- **Sobre a tarefa**:
No texto sobre sanidade e cidadania, com quem o Olhar Virtual conversou? Responda, por favor, com o nome e os cargos da pessoa.

- **Texto de estudo**:
• Edição 154
  • 12 de abril de 2007

Ponto de Vista

Conceito de sanidade delimitando a cidadania

Priscilla Bastos

imagem ponto de vista

Ao longo de sua história, a humanidade veio definindo e conceituando sanidade e insanidade, usando-se dos mais variados critérios para tal. Um dos mais utilizados é o embasamento em fatos científicos, que dão um viés de verdade absoluta à idéia.

Com a definição de sanidade e insanidade mental, gerou-se um problema. Até que ponto uma pessoa tida como doente tem assegurado seus direitos como cidadão? Para tratar de um tema tão complexo de polêmico, o Olhar Virtual conversou com o professor e vice-diretor do Instituto de Psiquiatria da UFRJ, Márcio Amaral.

"Em verdade, ao nos referirmos à história, os critérios de definição de sanidade e insanidade mental foram mais pseudocientíficos do que propriamente científicos. Ainda hoje, a expressão "loucos de todo gênero" é amplamente usada na discussão da decisão referente à manutenção ou não dos direitos civis de uma pessoa. Sendo realista, esse não é um linguajar realmente científico, mas uma repetição do seu uso popular.

- **Dados fornecidos**:
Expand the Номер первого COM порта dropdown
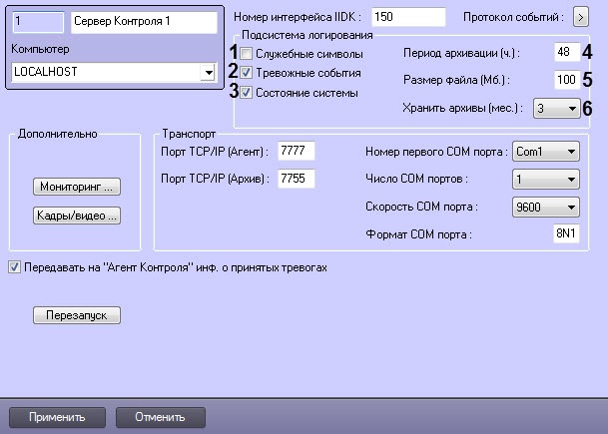point(570,152)
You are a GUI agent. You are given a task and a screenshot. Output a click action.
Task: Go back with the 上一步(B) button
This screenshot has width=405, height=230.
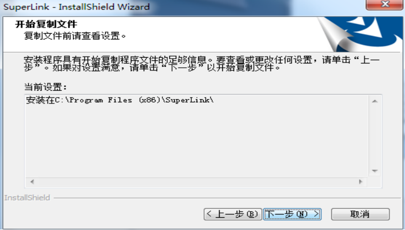233,214
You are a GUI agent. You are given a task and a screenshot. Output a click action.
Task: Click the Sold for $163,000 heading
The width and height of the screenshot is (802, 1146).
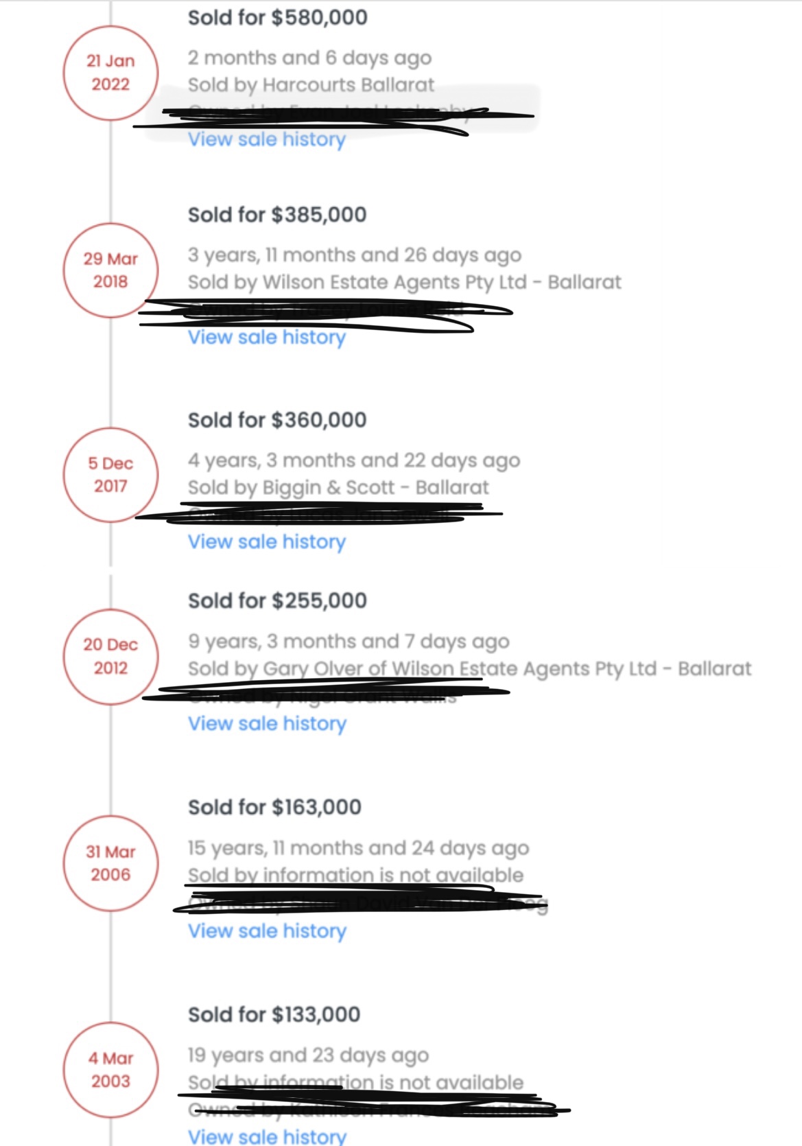point(274,807)
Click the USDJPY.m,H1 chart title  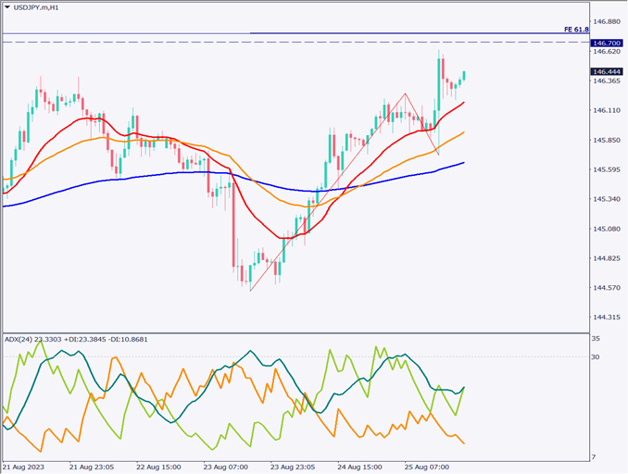click(x=37, y=8)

- **Solução do problema**:
Com Márcio Amaral, professor e vice-diretor do Instituto de Psiquiatria da UFRJ.